L’Etat français a perçu 4,1 milliards d’euros de dividendes en 2014 des entreprises dont il est actionnaire, soit un peu moins qu’en 2013 (4,5 milliards), selon un rapport publié jeudi par l’Agence des participations de l’Etat (APE).

EDF, Engie, SNCF Mobilités, Orange et La Poste composent le Top 5

Comme l’année précédente, les cinq principaux contributeurs du portefeuille de l’Etat, EDF, Engie (ex-GDF Suez), SNCF Mobilités, Orange et La Poste, ont représenté « plus de 86 % du montant total versé », précise l’APE dans son rapport annuel. Ces dividendes ont été versés au budget général de l’Etat, qui a prévu pour 2015 des perceptions en baisse à 3,7 milliards d’euros, « compte tenu du contexte économique et financier » et d’un accord passé avec la SNCF, qui ne versera pas de dividendes pour investir dans ses infrastructures, rappelle l’APE.

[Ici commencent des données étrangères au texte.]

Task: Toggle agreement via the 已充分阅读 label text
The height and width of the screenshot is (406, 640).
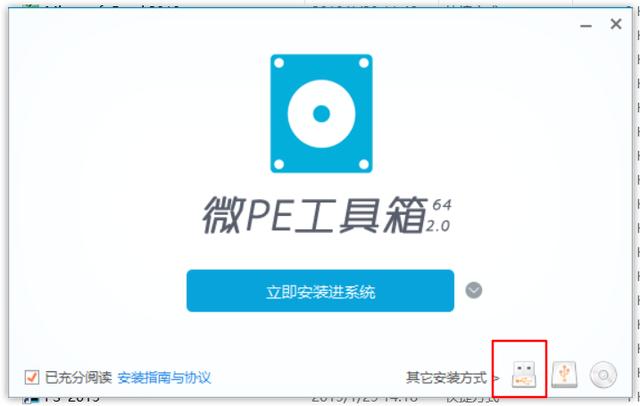Action: point(78,377)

Créée il y a dix ans, l’APE est chargée de gérer le portefeuille public des établissements ou des entreprises totalement ou partiellement détenues par l'Etat. Quelque 77 entreprises relèvent de son périmètre.

En 2014, l’Etat est entré au capital de PSA Peugeot Citroën et d’Alstom 

En 2014, l’organisme public a géré plusieurs opérations d’ampleur, dont des prises de participations de PSA Peugeot Citroën, dans l’aéroport de Marseille-Provence et d’Alstom. « L’entrée au capital de PSA Peugeot Citroën, en avril 2014, a ainsi permis la relance de l’entreprise, et s’avère une excellente opération patrimoniale avec une valorisation de notre investissement qui a doublé en un an », souligne dans le rapport Régis Turrini, commissaire aux prticipations de l’Etat.

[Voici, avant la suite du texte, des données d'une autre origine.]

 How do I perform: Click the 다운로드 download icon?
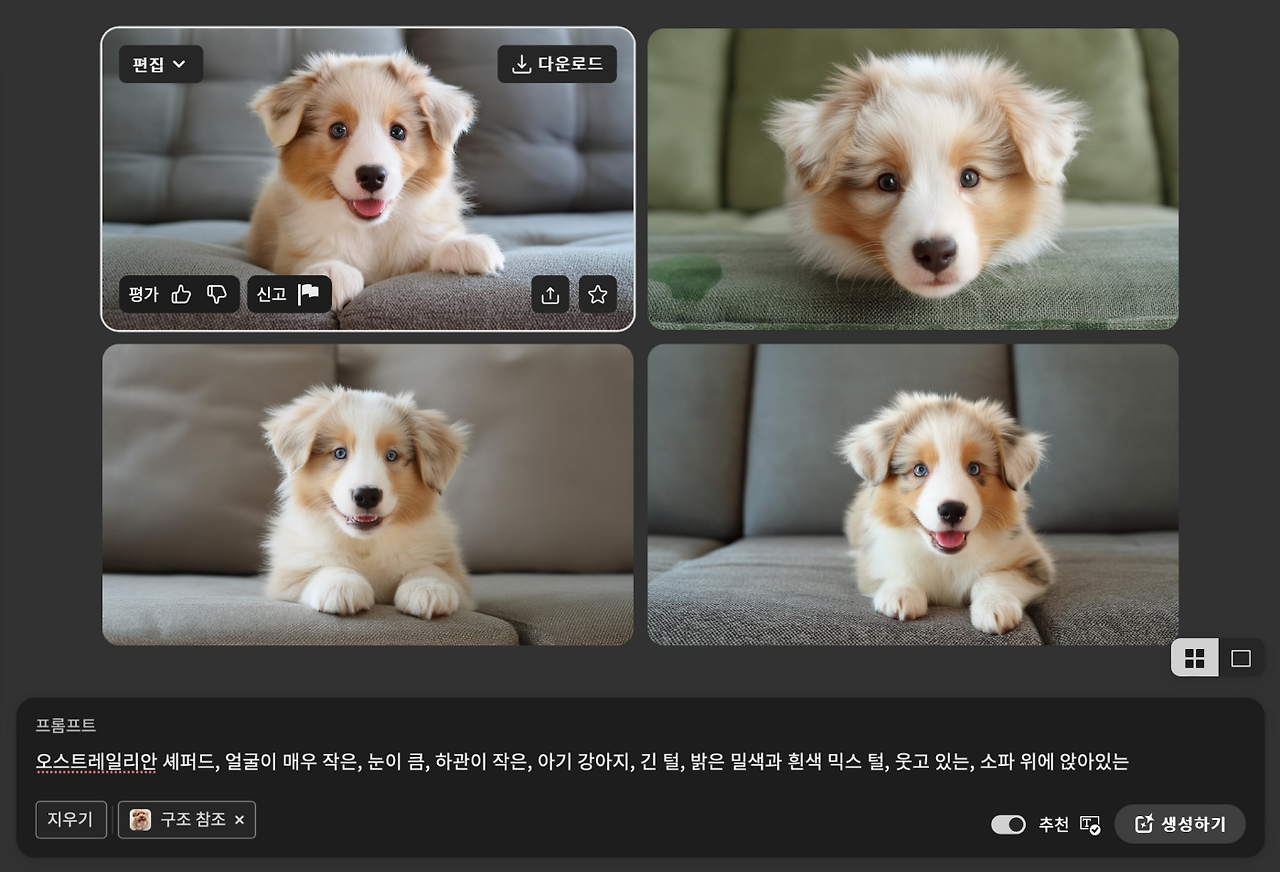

« D’autres opérations de marché ont été réalisées depuis l’été 2014 et s’inscrivent dans cette perspective avec en particulier l’acquisition de titres Renault en avril 2015 et de titres Air France-KLM en mai 2015, qui ont permis de conforter le poids de l’État dans la gouvernance de ces sociétés », ajoute-t-il.

Selon l’APE, la valeur des participations de l’État dans les entreprises représentait à la fin avril 2015 quelque 110 milliards d’euros. Sur ces participations publiques, près de 83 milliards étaient cotées en Bourse.